An integrated flow cytometry-based system for real-time, high sensitivity bacterial detection and identification

Abstract

Foodborne illnesses occur in both industrialized and developing countries, and may be increasing due to rapidly evolving food production practices. Yet some primary tools used to assess food safety are decades, if not centuries, old. To improve the time to result for food safety assessment a sensitive flow cytometer based system to detect microbial contamination was developed. By eliminating background fluorescence and improving signal to noise the assays accurately measure bacterial load or specifically identify pathogens. These assays provide results in minutes or, if sensitivity to one cell in a complex matrix is required, after several hours enrichment. Conventional assessments of food safety require 48 to 56 hours. The assays described within are linear over 5 orders of magnitude with results identical to culture plates, and report live and dead microorganisms. This system offers a powerful approach to real-time assessment of food safety, useful for industry self-monitoring and regulatory inspection.

Figure 1. Photograph of the Vivione Biosciences 9013 Flow Cytometer.

Figure 2. Flow cytometer gate logic for RAPID-B assays.

The flow of information is indicated by the arrows. LS1 and LS2 represent standard flow cytometry scatter channels side and forward scatter, respectively. FL1, FL2, and FL3 represent standard green, yellow, and red fluorescence flow cytometry channels, respectively.

Figure 3. Screen capture from the 9013 flow cytometer showing the flow of information.

The sample is E. coli O157. Information starts at the scatter plot (upper left) and then passes through gates that are a combination of scatter and fluorescence regions to the final target region in the fluorescence plot at the bottom right. The count of events progresses from 7011 in the left upper panel to 6814 in the final counting region. The order of the panels corresponds to the order of gating logic in Figure 2.

Figure 4. Fluorescent excitation and emission spectra of fluorescein isothiocyanate.

Figure 5. Effects of background reduction.
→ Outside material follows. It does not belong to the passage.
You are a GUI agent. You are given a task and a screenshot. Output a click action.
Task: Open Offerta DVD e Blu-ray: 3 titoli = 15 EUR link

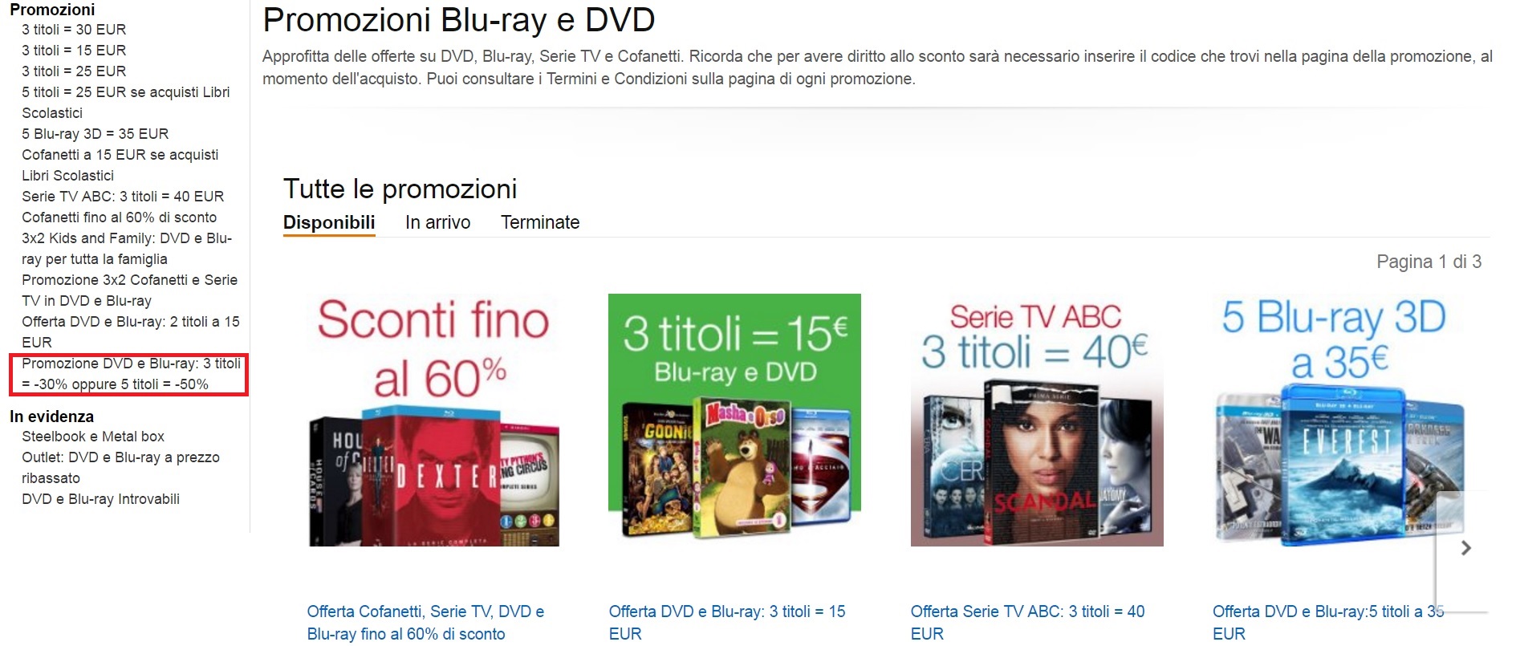coord(727,623)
Forward versus side scatter plots (left panels) and Fluorescence (FL3 vs. FL1) intensity plots (right panels) of the RAPID-B Pathogen Specific (PS) assay for E. coli O157:H7 stx1+ and stx2+ (ATCC 43895). A. Sterile spinach sample blank (25 g) B. Spinach sample (25 g) spiked with trace (single digits) of the E. coli O157 ATCC 43888 strain. Both samples were incubated in 75 ml BHI for 6 hr, subjected to phloxine photobleaching, followed by Percoll gradient centrifugation.

Figure 6. Time to results (TTR) for both RAPID-B and FDA BAM pathogen contamination assays.

The sequence of steps in the RAPID-B Total Plate Count Assay and Pathogen-Specific Assay are contrasted to those in the FDA BAM 4a assay.

Figure 7. Representative flow cytometry data for RAPID-B Total Plate Count assay.

Scatter (left panels) and fluorescence intensity (right panels) plots of the RAPID-B Total Plate Count (TPC) assay for Ralstonia picketti. A. Non-stressed Ralstonia sample (111,607 live, 558 injured (0.5%)). B. Heat stressed Ralstonia sample, events above the counting region due to PI penetrating damaged cell walls (82,081 live, 6894 injured (8.4%)).

Figure 8. Representative flow cytometry data for RAPID-B Pathogen Specific assay.

Scatter (left panels) and fluorescence intensity (right panels) plots of the RAPID-B Pathogen Specific (PS) assay for E. coli O157:H7 stx1+ and stx2+ (ATCC 43895); results from a spinach validation study. A. Positive spinach sample (368 live E. coli O157 cells, 48 dead). B. Negative spinach sample (4 events; a threshold of 6 events was used for blanks based on historical data).

Figure 9. Linearity of the RAPID-B E.coli O157 assay.

The linearity of the RAPID-B E.coli O157 assay is demonstrated and compared with 2 different types of culture plates. The bacterial isolate used was Arkansas Department of Health #3000372, EHEC E.coli O157:H7. Each data point for the plate count agar (PCA) and Sorbitol-MacConkey Agar (SMAC) is an average of 6 plate counts.

Figure 10. Growth curve of E.coli O157.

As measured by RAPID-B (real time) and culture plates (historical). Two RAPID-B measurements were averaged at each time point for the RAPID-B curve, and two PCA culture plates are averaged for the culture plate curve.